Dalam catatan komisi penanggulangan AIDS Nasional (KPAN) di wilayah Kediri terdapat wanita pekerja seks/WPS sebanyak 1.400 an. Angka ini tergolong tinggi karena seluruh Jatim terdapat 26.000 WPS dan secara nasional terdapat 221.120 WPS (http://www.surya.co.id). Dan sampai saat ini jumlah WPS yang beroperasi di lokalisasi Semampir mencapai 400 orang (Hani, 2007).
Situasi yang mengkhawatirkan banyak kalangan di Kediri, dengan merebaknya kasus HIV/AIDS di Kota Kediri, mendorong pemerintah Kota Kediri dan Dinas Kesehatan untuk terus berupaya melakukan langkah-langkah antisipasi. Salah satunya dengan membangun Klinik Seroja yang memberikan pelayanan konseling terhadap penyakit infeksi seksual dan pemeriksaan virus HIV/AIDS dengan Voluntary Counselling and Testing /VCT (Hani, 2007).

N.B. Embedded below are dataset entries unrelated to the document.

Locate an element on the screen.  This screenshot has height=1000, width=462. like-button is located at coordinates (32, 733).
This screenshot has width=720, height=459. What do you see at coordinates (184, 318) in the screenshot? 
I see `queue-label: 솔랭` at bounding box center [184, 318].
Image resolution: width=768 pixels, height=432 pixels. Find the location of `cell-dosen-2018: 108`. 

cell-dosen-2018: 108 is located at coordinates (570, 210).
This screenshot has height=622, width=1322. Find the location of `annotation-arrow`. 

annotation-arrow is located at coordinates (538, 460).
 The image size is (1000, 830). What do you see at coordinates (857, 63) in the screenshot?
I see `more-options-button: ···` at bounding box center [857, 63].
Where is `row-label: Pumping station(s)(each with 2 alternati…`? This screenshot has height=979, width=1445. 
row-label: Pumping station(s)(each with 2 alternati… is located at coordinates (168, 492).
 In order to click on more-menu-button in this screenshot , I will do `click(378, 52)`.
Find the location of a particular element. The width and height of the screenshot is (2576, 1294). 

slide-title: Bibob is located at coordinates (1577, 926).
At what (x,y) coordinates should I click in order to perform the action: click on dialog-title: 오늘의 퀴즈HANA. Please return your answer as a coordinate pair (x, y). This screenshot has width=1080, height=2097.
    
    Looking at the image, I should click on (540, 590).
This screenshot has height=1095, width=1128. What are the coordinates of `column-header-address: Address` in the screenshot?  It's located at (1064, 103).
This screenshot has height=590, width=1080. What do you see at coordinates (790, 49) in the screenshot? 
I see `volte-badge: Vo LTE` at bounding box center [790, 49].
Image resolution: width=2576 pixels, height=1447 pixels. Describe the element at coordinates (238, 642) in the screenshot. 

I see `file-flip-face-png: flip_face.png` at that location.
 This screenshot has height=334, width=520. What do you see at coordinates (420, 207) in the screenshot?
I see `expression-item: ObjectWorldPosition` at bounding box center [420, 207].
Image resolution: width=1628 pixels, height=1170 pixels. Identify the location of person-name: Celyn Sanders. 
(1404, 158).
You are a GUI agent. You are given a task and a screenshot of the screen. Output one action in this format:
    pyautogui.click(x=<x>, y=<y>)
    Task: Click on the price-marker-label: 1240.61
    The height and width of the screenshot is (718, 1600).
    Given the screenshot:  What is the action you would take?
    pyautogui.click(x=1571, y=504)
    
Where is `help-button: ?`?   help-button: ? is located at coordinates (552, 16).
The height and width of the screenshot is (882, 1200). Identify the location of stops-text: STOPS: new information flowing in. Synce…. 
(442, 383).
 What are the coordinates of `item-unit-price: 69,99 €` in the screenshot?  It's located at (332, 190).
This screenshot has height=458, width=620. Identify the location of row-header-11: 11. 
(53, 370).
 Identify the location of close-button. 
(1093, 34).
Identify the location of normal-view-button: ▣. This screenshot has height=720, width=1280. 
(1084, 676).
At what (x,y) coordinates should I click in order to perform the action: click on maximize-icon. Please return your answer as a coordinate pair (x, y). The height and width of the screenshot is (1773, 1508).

Disamping itu Dinas Kesehatan juga melakukan pembinaan dan penyuluhan secara berkala tidak hanya pada kelompok berisiko tinggi tetapi juga kepada seluruh lapisan masyarakat mulai pelajar hingga ibu rumah tangga (Vina Christin, 2008).
Dari studi pendahuluan yang kami lakukan di Klinik Seroja pada tanggal 4-6 Maret 2008 diketahui dari 14 wanita pekerja seks/WPS yang periksa setiap harinya di Klinik Seroja masih diantar oleh pengurusnya. Melihat keadaan ini maka peneliti tertarik untuk melakukan penelitian tentang Hubungan Pengetahuan Wanita Pekerja Seks Tentang HIV/AIDS Dengan Minat untuk Mengikuti Voluntary Counselling and Testing /VCT di Klinik Seroja Kediri.